Many studies have shown that intermittent fasting benefits many chronic diseases, including obesity, diabetes mellitus, cardiovascular disease, nonalcoholic fatty liver disease, cancers, and neurological disorders14,15,38,39. However, data are scarce on whether Ramadan fasting can contribute to healthy longevity, and this is the first study that sheds light on the effect of RFM on the longevity biomarkers under experimentally controlled conditions. Importantly, the hallmarks of aging include altered metabolic control, inflammation, oxidative stress, and reduced immunological function. Interestingly, obese and seniors have remarkably similar immunological profiles in adipose tissues, indicating a substantial overlap in the underlying mechanisms governing both processes discussed in Trim et al.40.
One notable concern that arose from our investigation was the noteworthy decline in IGF-1 levels observed in the S + RFM + T group when compared with the SC group. Additionally, it was observed that IGF-1 levels in the HFD + RFM, HFD + RFM + T, and HFD + RFM + G groups exhibited a significant decrease in comparison to the HFDC group. As reported, IGF-1, blood glucose, and insulin levels are also decreased by intermittent fasting, including ADF and TRF (fasting for 8 weeks, 16 fasting window per day ); meanwhile, insulin sensitivity and adiponectin levels are increased41. Indeed, IGF-1 is a hormone involved in various physiological processes, including growth, development, and metabolism. It has been suggested that IGF-1 may play a role in the aging process and lifespan and that lower levels of IGF-1 are associated with increased lifespan42. In non-human primates, lower levels of IGF-1 have been associated with increased lifespan. For example, Tchkonia et al. found that rhesus monkeys with lower levels of IGF-1 lived longer than those with higher levels43. Holzenberger also reported that mice with lower levels of IGF-1 lived longer and were less likely to develop age-related diseases (i.e., cancer and diabetes) than those with higher levels44. In humans. it has been reported that individuals with lower levels of IGF-1 were more likely to live to exceptionally long ages than those with higher levels42.
A further noteworthy finding in this study related to the lower levels of mTOR in the RFM groups, specifically, the HFD + RFM, HFD + RFM + T, and HFD + RFM + G, compared with the HFDC group. Additionally, we observed an enhancement in AMPK levels among HFD + RFM, HFD + RFM + T, and HFD + RFM + G groups compared with HFDC groups. Concurrent training with RFM significantly increased AMPK, underscoring the benefit of integrating fasting with exercise. Intriguingly, dietary modification (i.e., intermittent fasting ) can activate autophagy and improve longevity through certain molecular actors like mTOR and AMPK1. Our findings are supported by a previous study on an animal model that showed the significant effect of short-term intermittent fasting on the suppression of mTOR45. In studies of laboratory animals on CR, the general finding was that decreased food consumption strongly improves the life span. CR has a beneficial effect on health longevity by suppressing mTOR and inflammations46. Fasting and CR have similar common pathways in animal models. According to Goodrick and colleagues, maintaining rats on an ADF schedule can extend their lifespan by up to 80%47. Consistent with our results, Hatori et al. showed that TRE in mice activated AMPK and suppressed mTOR48. Although not completely clear, proposed mechanisms underlying the effect of IF on longevity and autophagy have been described. Since mTOR is a known autophagy inhibitor, AMPK’s involvement in boosting autophagy largely depends on inhibiting mTOR in low-nutrient environments to reverse mTOR-dependent inhibition1.
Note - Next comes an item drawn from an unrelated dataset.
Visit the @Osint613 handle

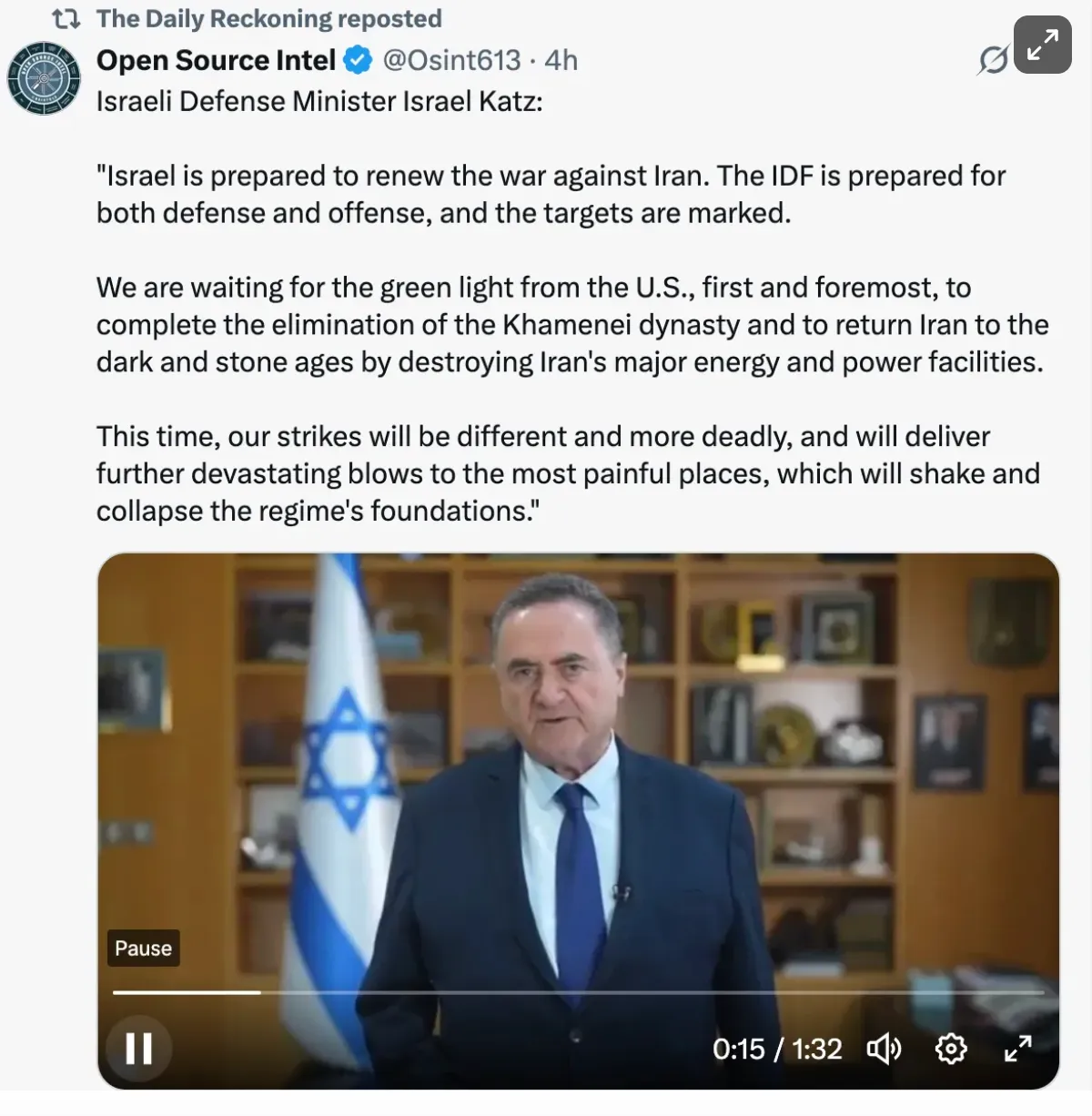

Autophagy is crucial in providing healthy longevity pathways intimately connected to AMPK49. Furthermore, TRF or training elevated hepatic AMP levels in mice, which triggered AMPK50. Indeed, AMPK activation brings about a variety of beneficial effects in the body when triggered in the proper tissues. Its activation enhances insulin sensitivity, promotes weight loss, increases muscle strength, and reduces inflammation7,51,52.
In our current work, rats were chronically fed HFD for eight weeks to induce an obese phenotype, which promoted obesity-related characteristics such as increased BW, inflammation, and ROS. This obesity induction was consistent with numerous other findings30,53. The primary mechanism behind HFD-induced obesity and fat accumulation is hyperphagia (overeating)54. In addition, several previous studies have corroborated the current findings, noting a significant increase in BW among the HFD group in this study, and have demonstrated the obesogenic effect of HFD55,56. Accordingly, an important finding in this study is the ability of RFM/RFM + T to reduce BW of the intervention groups compared with the SC and HFDC rats.
Intriguingly, our data could be explained by the ability of RFM itself to utilize fat in fat tissue for decreasing BW57. Several previous meta-analyses supported our findings and showed a significant decrease in BW after Ramadan58,59,60. For instance, a meta-analysis involving 35 studies has shown that Ramadan fasting reduces BW (− 1.24 kg) in both sexes60. Findings from a meta-analysis of 70 studies in overweight and obese individuals reported a significant reduction in body fat percentage58.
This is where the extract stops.